Extracted records:
┄┄┄┄┄┄

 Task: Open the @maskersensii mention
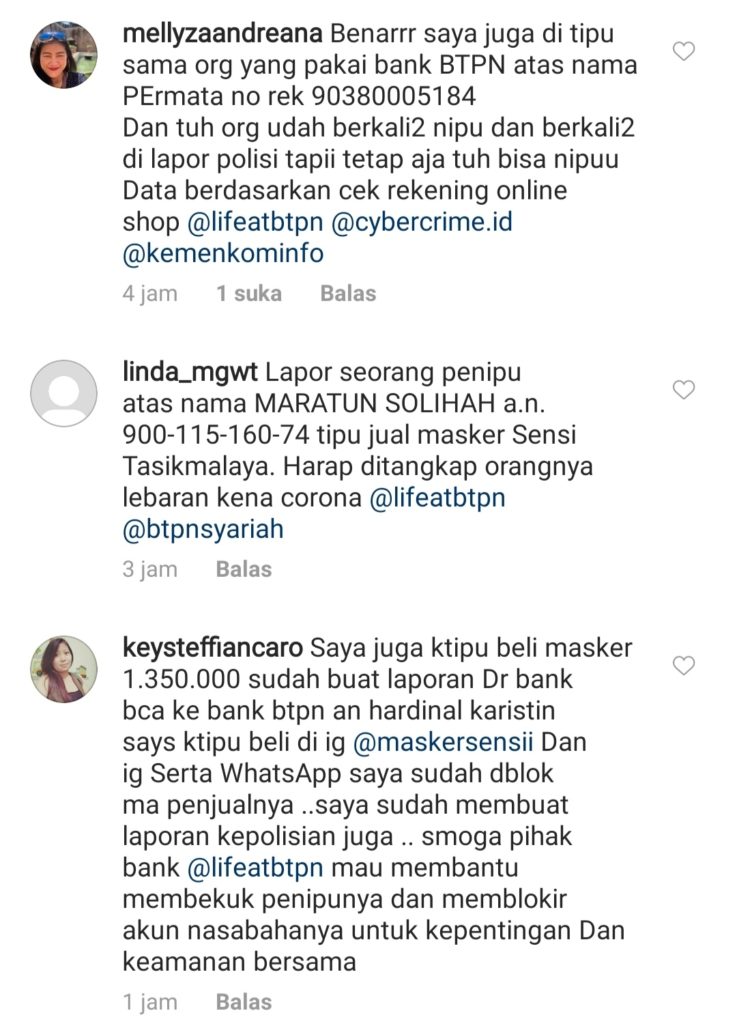[x=443, y=743]
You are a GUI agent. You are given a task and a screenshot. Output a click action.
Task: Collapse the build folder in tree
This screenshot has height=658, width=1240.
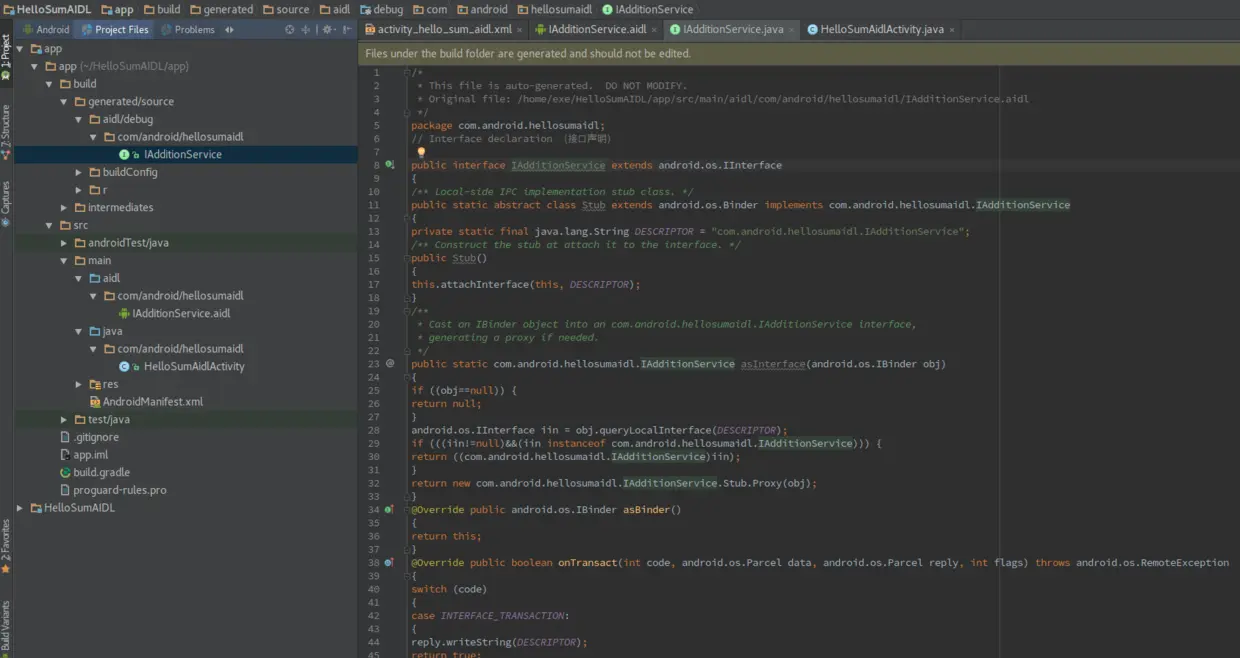click(50, 84)
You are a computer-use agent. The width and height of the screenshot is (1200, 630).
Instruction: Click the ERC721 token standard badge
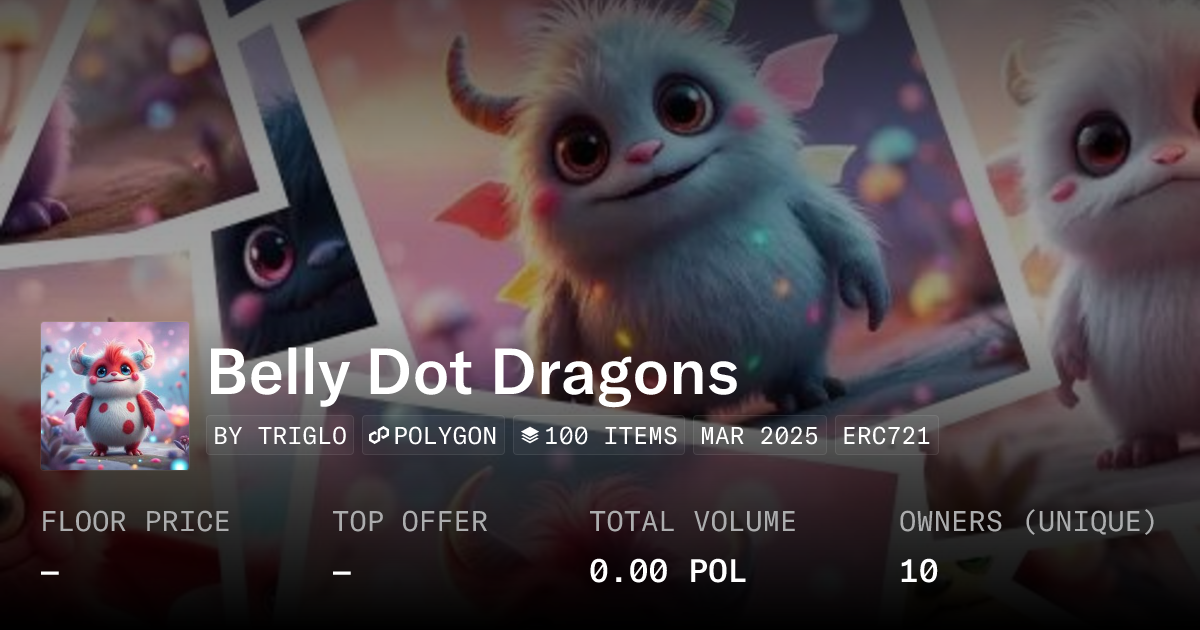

┄┄┄┄┄┄

Pictures in the records should not appear in your copy, but everything else must be transcribed exactly.

Result:
 Task: Open the @maskersensii mention
[x=443, y=743]
You are a GUI agent. You are given a task and a screenshot. Output a click action.
Task: Collapse the build folder in tree
This screenshot has height=658, width=1240.
click(50, 84)
You are a computer-use agent. The width and height of the screenshot is (1200, 630).
Instruction: Click the ERC721 token standard badge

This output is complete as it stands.